Het valt anno 2010 echter nog niet mee om ruzie te zoeken over iets onbenulligs. De belangrijkste reden daarvoor is dat we inmiddels behept zijn met mannen die ook gewoon hun steentje bijdragen in het huishouden. Ze vegen, zwabberen, wassen en poetsen wat af. Verder helpen ze bij de zorg voor de kinderen en repareren vervolgens tussendoor van alles in en om het huis. En ze doen het nog goed en efficiënt ook. Zo worden alle troeven voor een spetterende clash me uit de handen genomen.


Daarnaast wreekt de enorme innovatiedrift zich. Mannen blijken namelijk ook zeer creatief te zijn in het bedenken van oplossingen voor situaties die tot eventuele aanvaringen zouden kunnen leiden. Vroeger kon je nog wel eens flink van leer gaan: “Je hebt het tandpastadopje wéér niet op de tube gedaan, nu is a. de tandpasta uitgedroogd,  b. het dopje kwijt en c. mijn humeur verpest”. Tegenwoordig zitten de doppen dus gewoon vast aan de tubes en is tandpasta inmiddels verrijkt met een goedje waardoor het vrijwel niet meer kan uitdrogen. Vlak  trouwens ook de uitvinding van de ronkende afwasmachine (en zijn kornuiten) niet uit. Als die er niet was, had ik mezelf helemaal kunnen laten gaan over de oorlogsaanblik van een aanrecht vol vuile vaat. Of over wie er mijns inziens aan de beurt is om te wassen of te drogen. Ik begrijp nu ook beter de bewust vaatwasserloze stellen, die beweren dat samen de afwas doen een zegen is voor je relatie. En wat denk je van de inmiddels klassieke en legendarische woordenwisselingen in de auto, bij ons bijvoorbeeld omdat ik tijdens het  kaartlezen dacht dat links rechts was en andersom. Ook passé. Je kunt je frustratie in dit geval natuurlijk alsnog wel botvieren op Tom Tom of Truus Truus, maar dan wordt het wel een héél troosteloos gebeuren.

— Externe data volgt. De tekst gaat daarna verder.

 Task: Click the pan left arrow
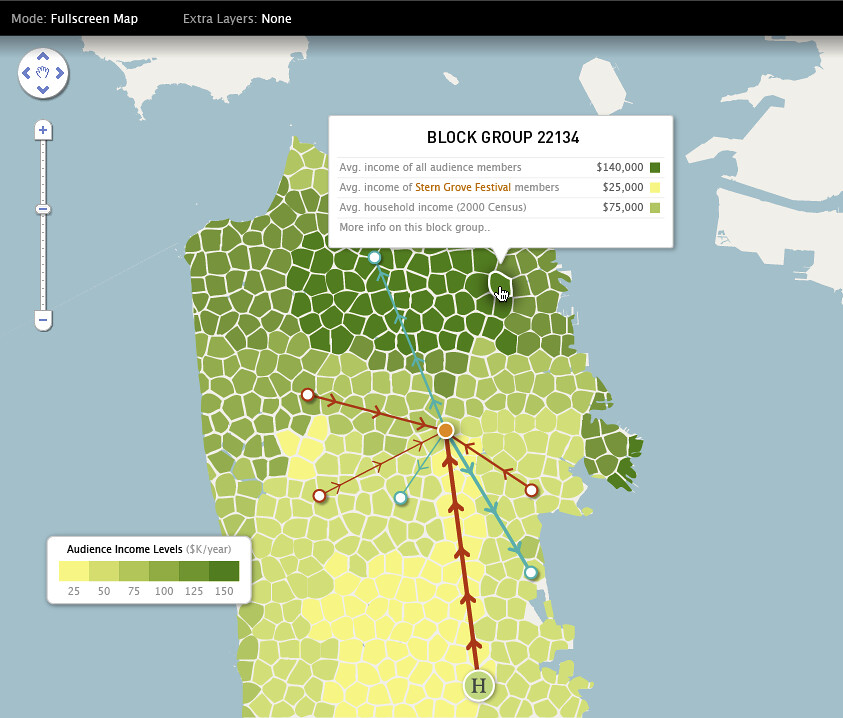pos(26,73)
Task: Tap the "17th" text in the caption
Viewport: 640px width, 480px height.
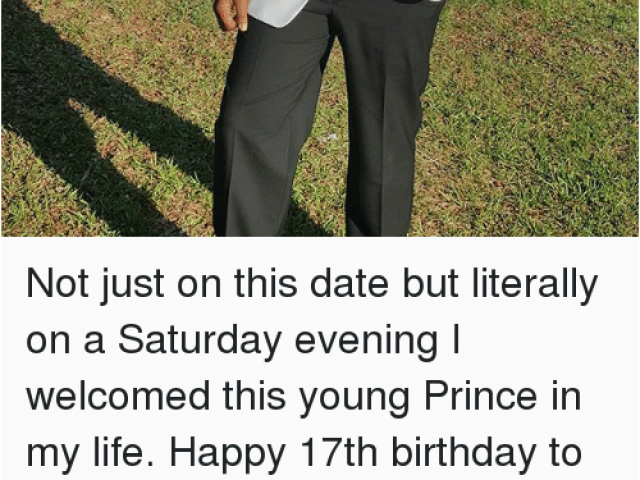Action: click(x=339, y=451)
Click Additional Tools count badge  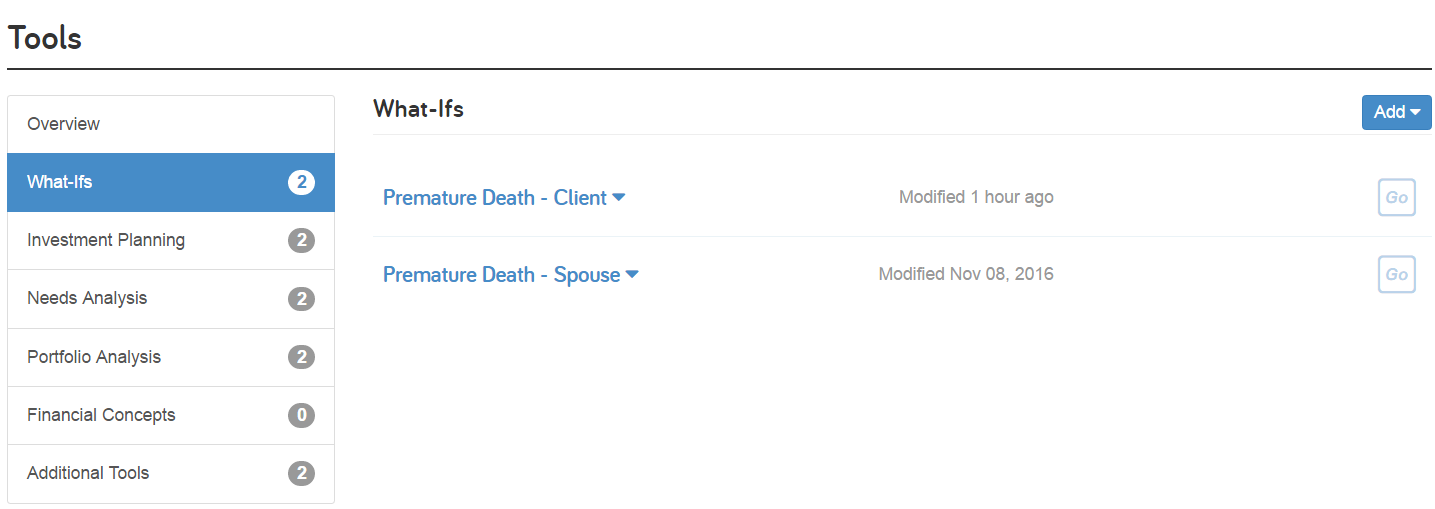pos(301,473)
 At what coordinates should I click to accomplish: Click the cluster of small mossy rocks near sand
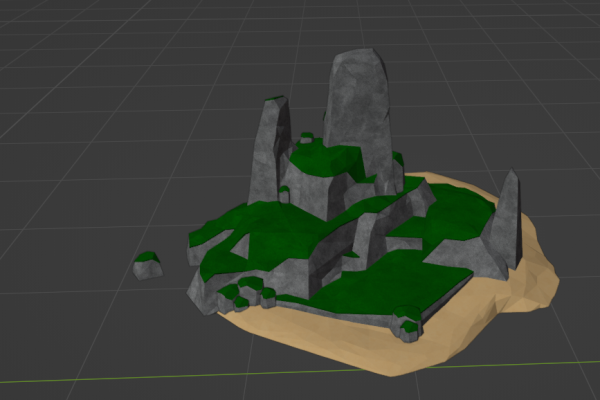[x=247, y=293]
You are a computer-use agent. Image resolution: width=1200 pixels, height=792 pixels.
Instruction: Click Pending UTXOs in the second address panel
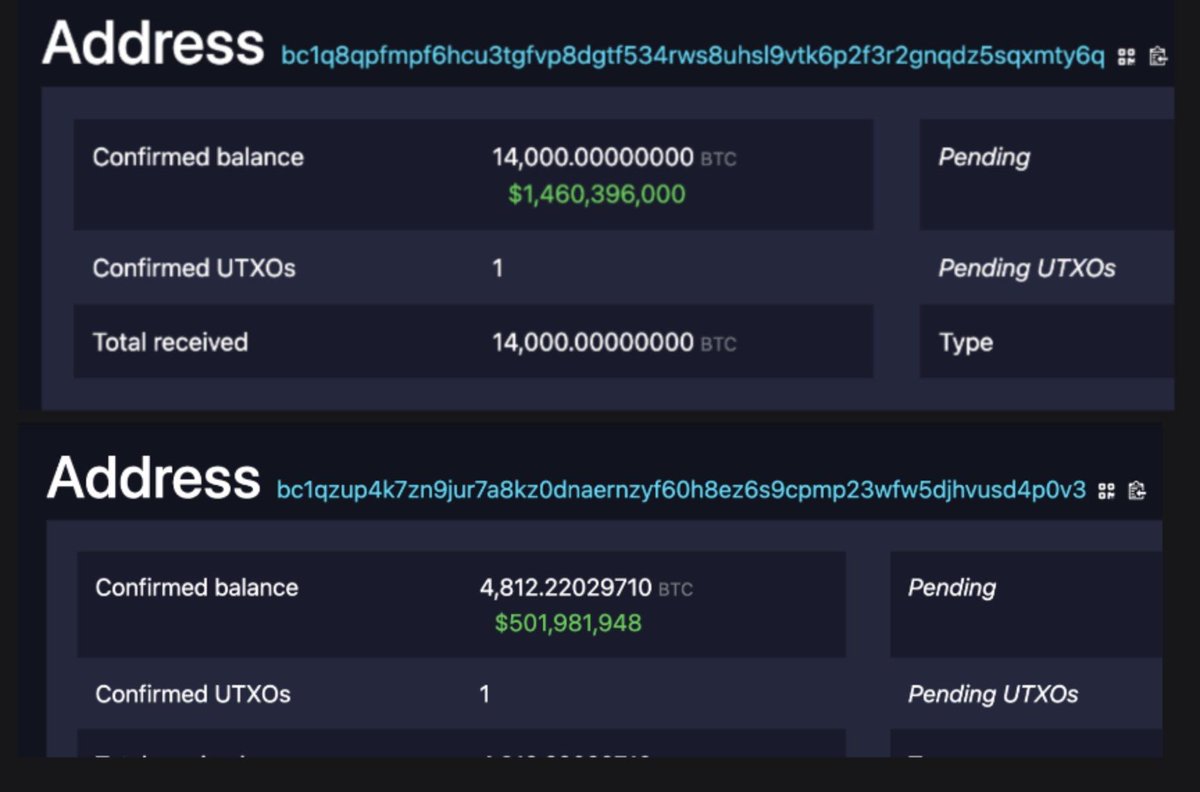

In een relatie wordt dagelijks gemiddeld zo’n 15 minuten gebakkeleid over huishoudelijke en organisatorische kwesties. Dat schijnt goed te zijn omdat de kleine onderlinge frustraties zo gelijk uit de lucht zijn. Geldzaken, het seksleven, de kinderen en het persoonlijk welbevinden vallen hier niet onder, dat is  heibel van een zwaarder kaliber. Doorgaans ben ik niet zo’n ruziezoeker. Slechts af en toe koers ik aan op een flinke aanvaring en daar kan ik dan weer tijden op vooruit. Maar dan moeten mannen niet opeens de ideale partner gaan uithangen. Want waar blijf ik dan met de furie die in mij woedt?

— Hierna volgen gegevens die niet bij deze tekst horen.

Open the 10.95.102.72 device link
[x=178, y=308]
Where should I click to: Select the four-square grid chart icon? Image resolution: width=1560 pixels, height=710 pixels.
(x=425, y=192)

Zou ik stichting Korrelatie hier over kunnen bellen? “Ik voel een enorme aandrang om ruzie te maken met mijn man, maar ik kan geen geschikte aanleiding vinden. Kunt u me helpen?” Alhoewel, die gaan daar vast op in met allerlei belerende en verantwoorde opmerkingen, als ; "Goed 'ruziën' betekent vooral goed luisteren naar wat de ander werkelijk te zeggen heeft. Heeft u wel genoeg oog voor wat uw partner wel goed doet en zegt? En weet u waar bij u het onderliggende gevoel vandaan komt, dat u uw man zo graag wilt hekelen?" Brrrr. Dan neem ik nu maar liever een koude douche. Ik verlang terug naar de tijd dat ik me gewoon bloedstollend druk kon maken over niemendalletjes, zoals het dopje van de tandpasta. Dat was wel zo verfrissend.